Hot Winter Cycling Tips

I rode through the rain the other day and thought, “I can’t wait to ride through a snow fall instead of this!”

Sure, being soaked probably had me romanticizing about winter commuting, but honestly, I really do love it. I smile ear to ear and giggle like a kid when I am pedaling through a few inches of snow. The air is crisp, the snow sparkles.

Those are the days I look forward to most.

Winter riding? You’re ridiculous!

I get why it might seem silly, unsafe, or too difficult to bike in the winter. When I first moved to Toronto, I also put my bike away and walked to work. Perhaps we have been conditioned by our parents to put our bikes away as kids each fall. Storing them in garages and sheds across Ontario, safely out of the way of accumulating snow and creeping rust. Whatever the rational is, it is clear that there are less cyclists on the roads during the winter.

For me, it took a chance encounter with a 100 plus person lineup for public transit to push me into snowy winter cycling. I was hooked immediately. 7 years in, I remain as dedicated as ever. You could be too!

Consider our points below and let us encourage you to keep riding all year long, despite the temperature or snow. The benefits far outweigh concerns you may have.*

It’s too Dangerous!

I think we can all agree that urban cycling presents dangers and hazards year round.

However, winter cycling does add some additional challenges.

Motorists (wrongfully) do not expect bikes to be on the roads in the winter, so they are not looking for us. To that end, I ensure my bike lights are fully charged every time I start riding - day and night. Maybe also consider using some high visibility gear? Think of that neon vest as another layer of protection against the wind.

Ride defensively. I try not to surprise anyone.

Ding and ring that bell people. Make eye contact with turning cars where possible.

In addition to cars, winter conditions can be challenging.

The solution to this is simple, bike according to your ability. I grew up riding mountain bikes through mud and water to my dad’s chagrin, so I feel more comfortable in deep slush and snow. If you aren't comfortable in deep snow, don't ride that day.
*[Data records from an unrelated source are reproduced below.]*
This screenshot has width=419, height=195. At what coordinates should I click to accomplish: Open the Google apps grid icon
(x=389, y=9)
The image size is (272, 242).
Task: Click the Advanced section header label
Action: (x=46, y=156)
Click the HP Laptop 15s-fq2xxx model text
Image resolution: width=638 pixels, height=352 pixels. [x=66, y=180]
Hot Tip: When in doubt, go slow, go straight, and bike according to your ability.

The reality is I am rarely ever biking through a blizzard.

Weeks can go by without a fresh snowfall, so bike lanes are clear and dry throughout much of the winter. When it does snow, municipalities sometimes do a reasonable job ensuring that roads and bike lanes are heavily salted and clear of deep snow. They may do even better this year ;)
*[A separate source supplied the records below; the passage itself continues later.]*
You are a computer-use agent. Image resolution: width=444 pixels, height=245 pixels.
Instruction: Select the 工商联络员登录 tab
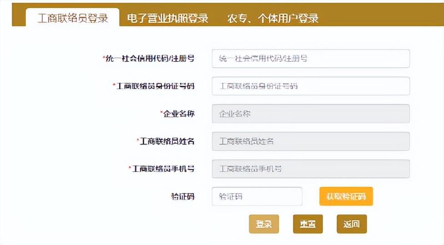73,18
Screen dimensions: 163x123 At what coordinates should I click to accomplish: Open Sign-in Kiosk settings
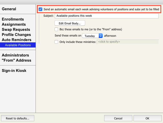tap(14, 71)
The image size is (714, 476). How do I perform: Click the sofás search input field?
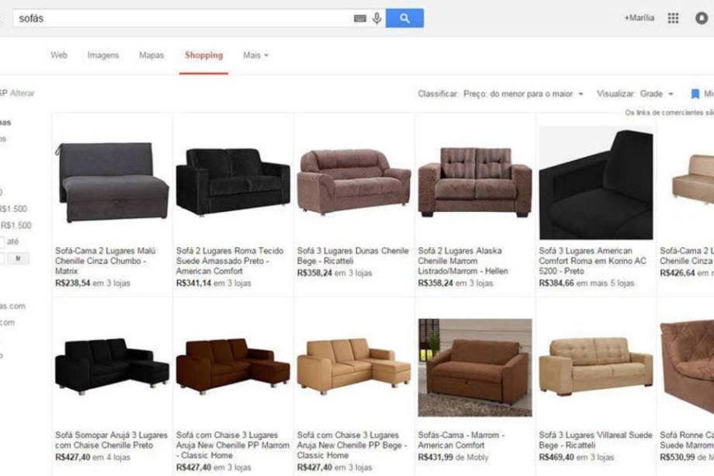(182, 18)
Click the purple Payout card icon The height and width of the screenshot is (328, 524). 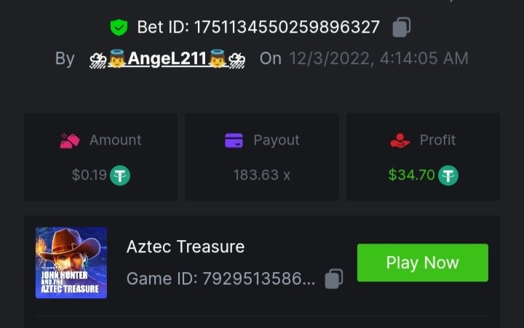(234, 140)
Hot tip: for extra grip let some air out of your tires

It's too cold!

Obviously, one of the main negative reactions to winter riding involves the temperature.

Ontario winters can be very cold. But that same cold hits you as you wait for a bus or trudge slowly through the snow on your way to work. As you dig your hands deep into your pockets for warmth, standing stoically in the blowing snow, I am whipping along a side street on my bike. Who's warmer?

To bike you must crank and run your own motor, continually moving your pedals with active force and power. Even on the most frigid days, the 3 block rule applies. Within 2 or 3 blocks of hopping on my bike, my core temperature is up. I feel warm no matter the temperature or distance (within reason).

Hot tip: if you pedal, the warmth will come, but also have good gloves and a face warmer.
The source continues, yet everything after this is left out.